Мексиканка велела детям собираться. Старший мальчик сунул в вещмешок заношенную рубаху и джинсы. Девочка пробралась между передними сиденьями, перелезла через мамины колени и уселась на землю у переднего колеса, прижимая к груди куклу и посасывая большой палец. Красивые черные глаза не мигая следили за Рики. Вот такой может получиться наша дочка, подумал Рики, только нос будет крупнее и кожа светлее, как у Ребы.

Мальчик на велосипеде повернулся к ним.

– Пока! – сказал он и помахал ручонкой. – Пока‑пока!

Из‑за двери трейлера высунулась его мать.

¡Vete aquí! [27]– позвала она. – Обедать!

Широко улыбаясь, мальчик бросил велосипед и побежал в трейлер. Закрывая дверь, женщина сердито зыркнула на Рики. А девочка все сидела у его ног, обхватив колени руками, и не сводила с него взгляда. В ее темных глазах отражалась его бейсболка.

 

Двенадцать

 

Пекарня Шмидта

Гармиш, Германия

Людвигштрассе, 56

25 декабря 1944 года

С Рождеством, Гейзель!

Пишу тебе с ледяными ступнями и горчичником на груди. Ночью почти не спала. За полночь пришли гестаповцы – обыскивали весь город, искали беглого еврея. Заставили папу с мамой стоять в кухне в ночных рубашках, и это – в сочельник! В какие ужасные времена мы живем.
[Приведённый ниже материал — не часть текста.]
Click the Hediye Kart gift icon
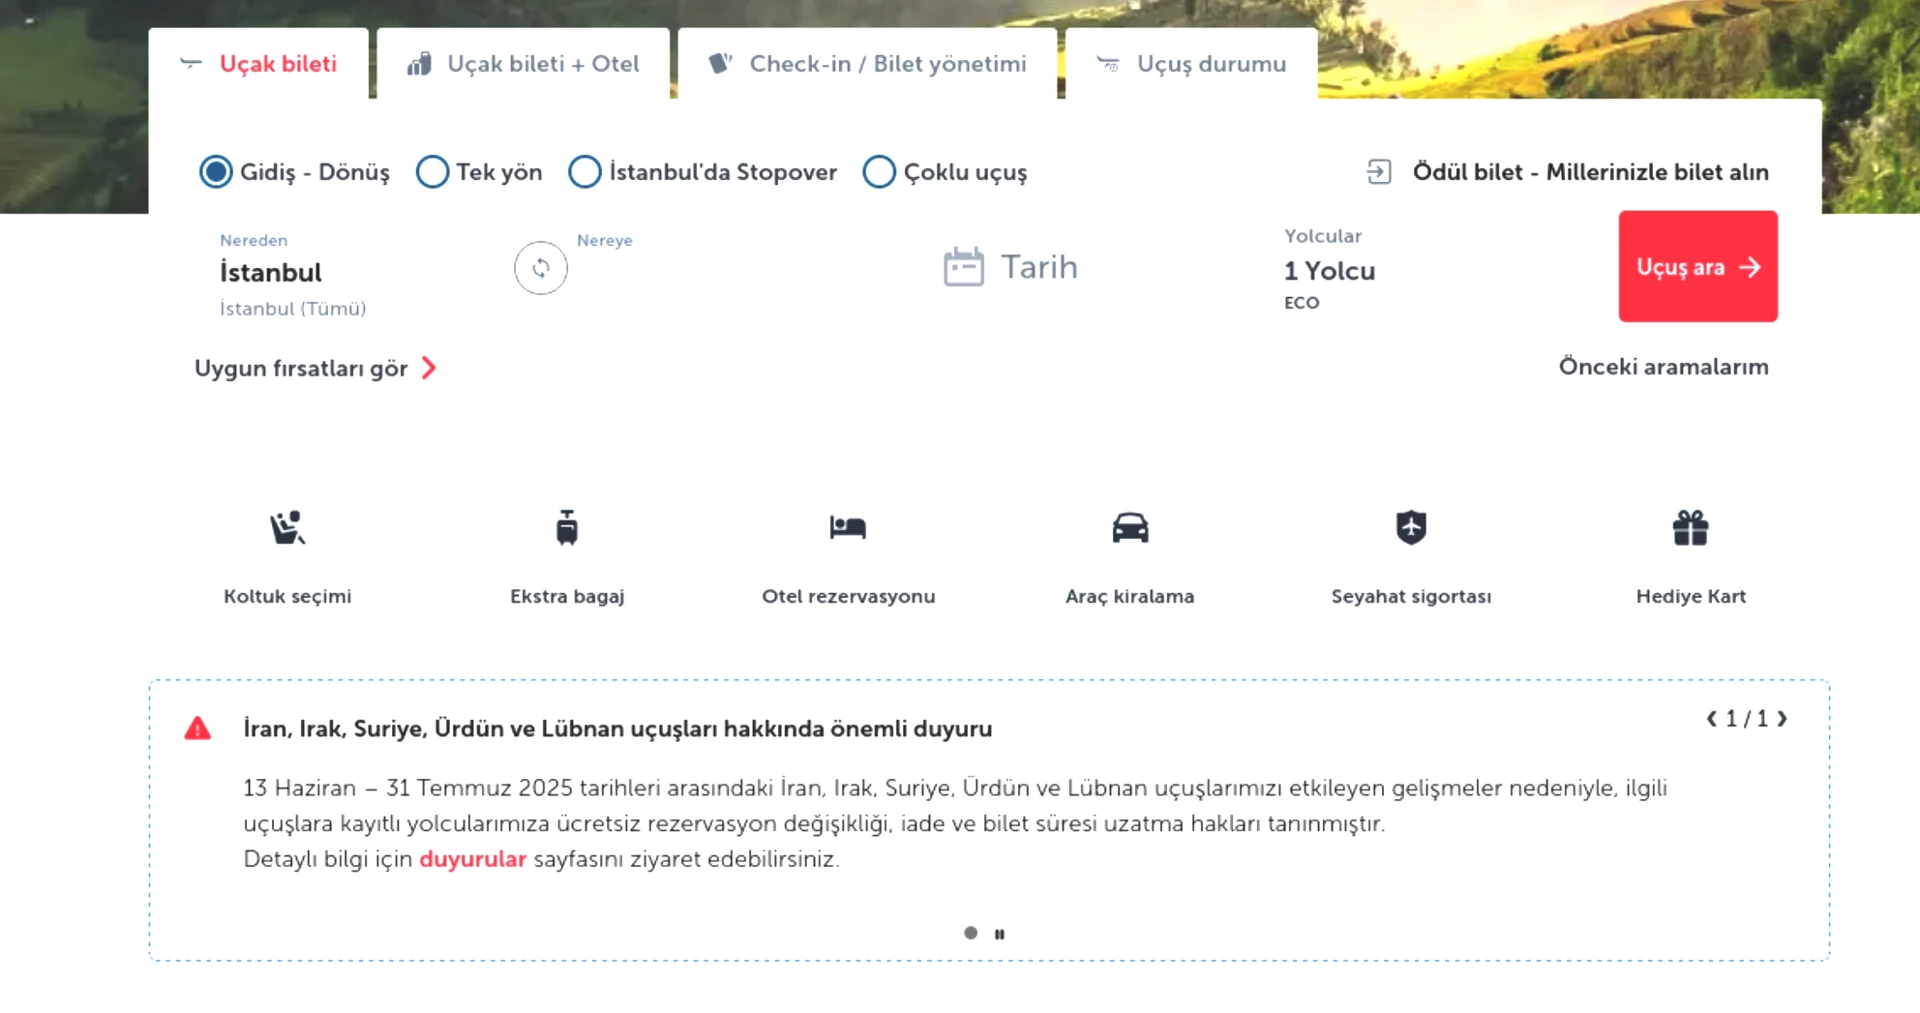This screenshot has width=1920, height=1013. (x=1691, y=527)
Мама говорит, у меня лихорадка. Может, надо было на банкете больше есть. Там был молочный поросенок, картофельное пюре, свиные сосиски, на десерт рисовая каша, но все невкусное. Шампанское мне тоже не понравилось. Из‑за этих пузырьков еда во рту какая‑то не такая. Как будто ее уже пожевали. У меня от него изжога. А что касается платья, о котором я тебе писала, то на шифон, конечно, приятно смотреть, но в мороз в нем неуютно. И к тому же я его испортила. Посадила пятен на юбку, а стеклярус оторвался и висит на ниточках.

Рождество мы, конечно, отпраздновали, но настроение у всех было никудышное. Мама сделала маленького карпа. Папа испек Christstollen. Я поела у огня, пока от жара вокруг не запорхали бабушкины резные птички, а потом снова легла в постель. Нос забит, глаза красные, сама бледная, как вареная рыба. В общем, и на вид, и по ощущениям – полная чума. Несколько минут назад приходил Йозеф. Я сказала маме, чтоб она его отправила. Я должна тебе признаться. Столько всего случилось… Йозеф подарил мне кольцо на помолвку. Я спрятала его под матрац. Еще не решила, что делать. Гейзель, я его не люблю, но он лучше всех, кого я знаю. Он нас защищает и хорошо относится к маме с папой. Они говорят, что это для нас прекрасная партия. А мама – что жене любить необязательно, хватит терпения и рецепта хорошей выпечки. Но ты же любила Петера, правда?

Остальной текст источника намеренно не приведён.